Enable the sql_query tool.

With no engine_url, queries run via DuckDB in-process over the DataFrame handles in the cache. With a SQLAlchemy URL, queries run against that database instead.

Parameters:

Name Type Description Default
engine_url str | None

Optional SQLAlchemy connection URL.

None

Returns:

Type Description
Agent

self, for method chaining.

Source code in data_harness/agent.py
def enable_sql(self, *, engine_url: str | None = None) -> Agent:
    """Enable the ``sql_query`` tool.

    With no ``engine_url``, queries run via DuckDB in-process over the
    DataFrame handles in the cache. With a SQLAlchemy URL, queries run
    against that database instead.

    Args:
        engine_url: Optional SQLAlchemy connection URL.

    Returns:
        ``self``, for method chaining.
    """
    self._sql_enabled = True
    self._sql_engine_url = engine_url
    return self

enable_cache

enable_cache(path: Any = None) -> Agent

Enable the code-replay cache.

On a repeat run/run_result with the same question and data schema, the previously recorded interpreter/SQL code is replayed against the current cache without calling the model (zero tokens, no turns).

Parameters:

Name Type Description Default
path Any

A JSON file path to persist the cache across processes, an existing ExecutionCache to share in-process, or None for an in-memory cache.

None

Returns:

Type Description
Agent

self, for method chaining.

Source code in data_harness/agent.py
def enable_cache(self, path: Any = None) -> Agent:
    """Enable the code-replay cache.

    On a repeat ``run``/``run_result`` with the same question and data
    schema, the previously recorded interpreter/SQL code is replayed against
    the current cache without calling the model (zero tokens, no turns).

    Args:
        path: A JSON file path to persist the cache across processes, an
            existing `ExecutionCache` to share in-process, or ``None`` for an
            in-memory cache.

    Returns:
        ``self``, for method chaining.
    """
    from data_harness.exec_cache import ExecutionCache

    if isinstance(path, ExecutionCache):
        self._exec_cache = path
    else:
        self._exec_cache = ExecutionCache(path)
    return self

session

session() -> AgentSession

Create a stateful AgentSession for multi-turn conversations.

Returns:

Type Description
AgentSession

A new AgentSession backed by a copy of this agent's cache.

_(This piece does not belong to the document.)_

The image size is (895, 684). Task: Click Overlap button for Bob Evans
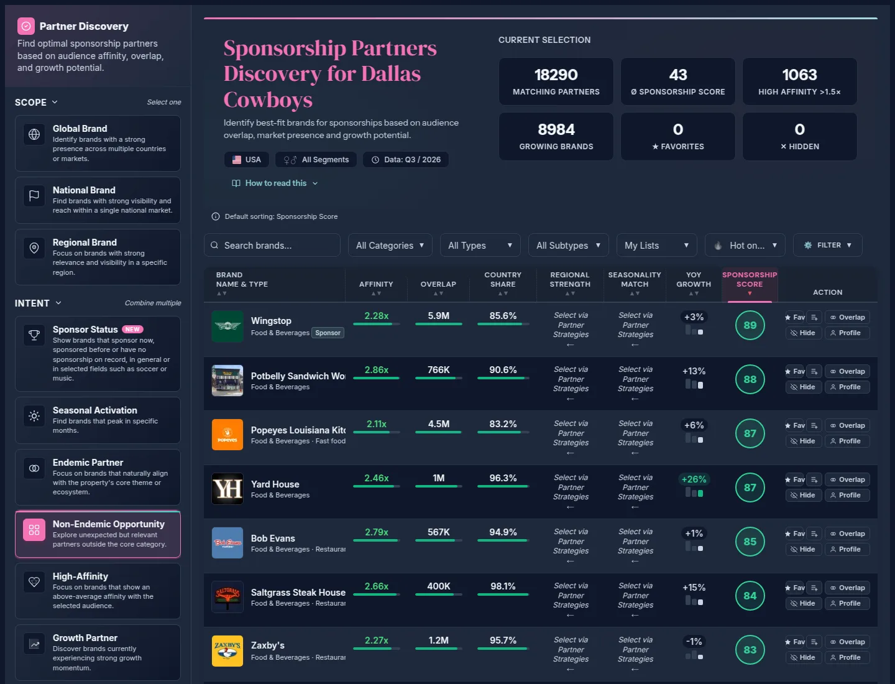coord(847,534)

Source code in data_harness/agent.py
def session(self) -> AgentSession:
    """Create a stateful `AgentSession` for multi-turn conversations.

    Returns:
        A new `AgentSession` backed by a copy of this agent's cache.
    """
    return AgentSession(self)

run_result

run_result(user_message: str) -> RunResult

Run the agent and return the full RunResult.

Builds a fresh Harness with a fresh message history for each call.

Parameters:

Name Type Description Default
user_message str

The user prompt to send.

required

Returns:

Type Description
RunResult

A RunResult with the text response, token usage, and cache state.

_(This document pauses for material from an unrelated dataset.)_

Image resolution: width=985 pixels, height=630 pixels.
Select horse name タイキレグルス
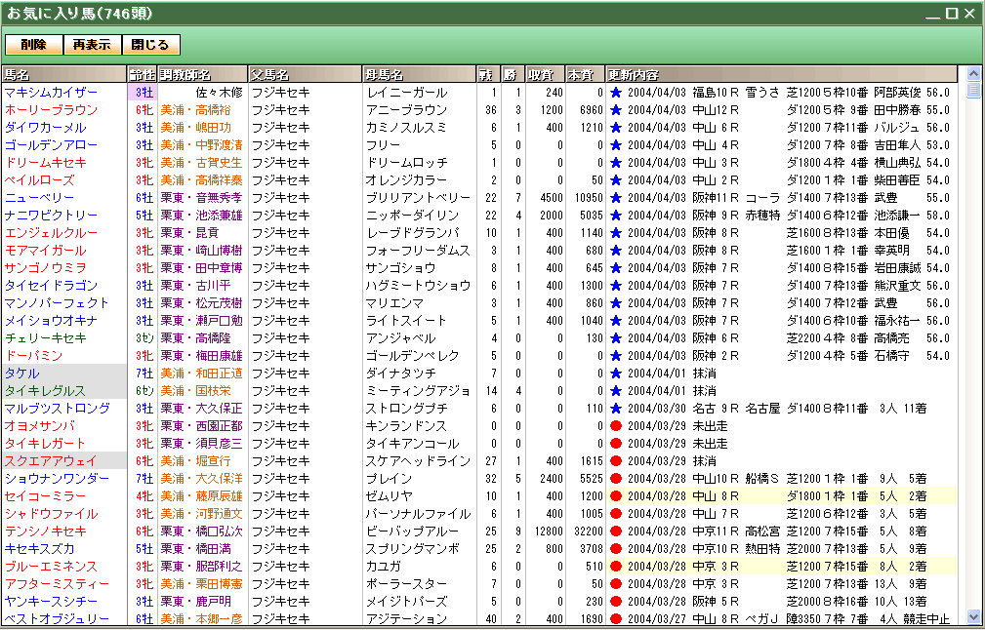coord(44,391)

Source code in data_harness/agent.py
def run_result(self, user_message: str) -> RunResult:
    """Run the agent and return the full `RunResult`.

    Builds a fresh `Harness` with a fresh message history for each call.

    Args:
        user_message: The user prompt to send.

    Returns:
        A `RunResult` with the text response, token usage, and cache state.
    """
    key = None
    if self._exec_cache is not None:
        from data_harness.exec_cache import make_key

        key = make_key(user_message, self._cache, self._system)
        cached = self._exec_cache.get(key)
        if cached is not None:
            return self._replay(key, cached, user_message)

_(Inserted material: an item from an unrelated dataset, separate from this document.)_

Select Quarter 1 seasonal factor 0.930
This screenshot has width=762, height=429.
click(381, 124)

    harness = self._make_harness()
    self._last_harness = harness
    result = harness.run_result(
        user_message, run_id=str(uuid.uuid4()), session_id=None
    )
    self._last_run_file = harness.run_file

    if key is not None and result.status == "success":
        from data_harness.exec_cache import CachedRun, extract_steps

        steps = extract_steps(harness._messages)
        self._exec_cache.put(key, CachedRun(steps=steps, text=result.text))
    return result

run

run(user_message: str) -> str

Run the agent and return the final text response.

Parameters:

Name Type Description Default
user_message str

The user prompt to send.

required

Returns:

Type Description
str

The model's final text response.

Raises:

Type Description
MaxTurnsExceeded

If the loop reaches max_turns.

RuntimeError

If the provider raises an exception.

Source code in data_harness/agent.py
def run(self, user_message: str) -> str:
    """Run the agent and return the final text response.

    Args:
        user_message: The user prompt to send.

    Returns:
        The model's final text response.

    Raises:
        MaxTurnsExceeded: If the loop reaches ``max_turns``.
        RuntimeError: If the provider raises an exception.
    """
    result = self.run_result(user_message)
    if result.status == "max_turns_exceeded":
        from data_harness.exceptions import MaxTurnsExceeded

        raise MaxTurnsExceeded(result.turns)
    if result.status == "error":
        raise RuntimeError(result.error or "unknown error")
    return result.text

explain

explain() -> str

Return a string showing the equivalent explicit Harness wiring.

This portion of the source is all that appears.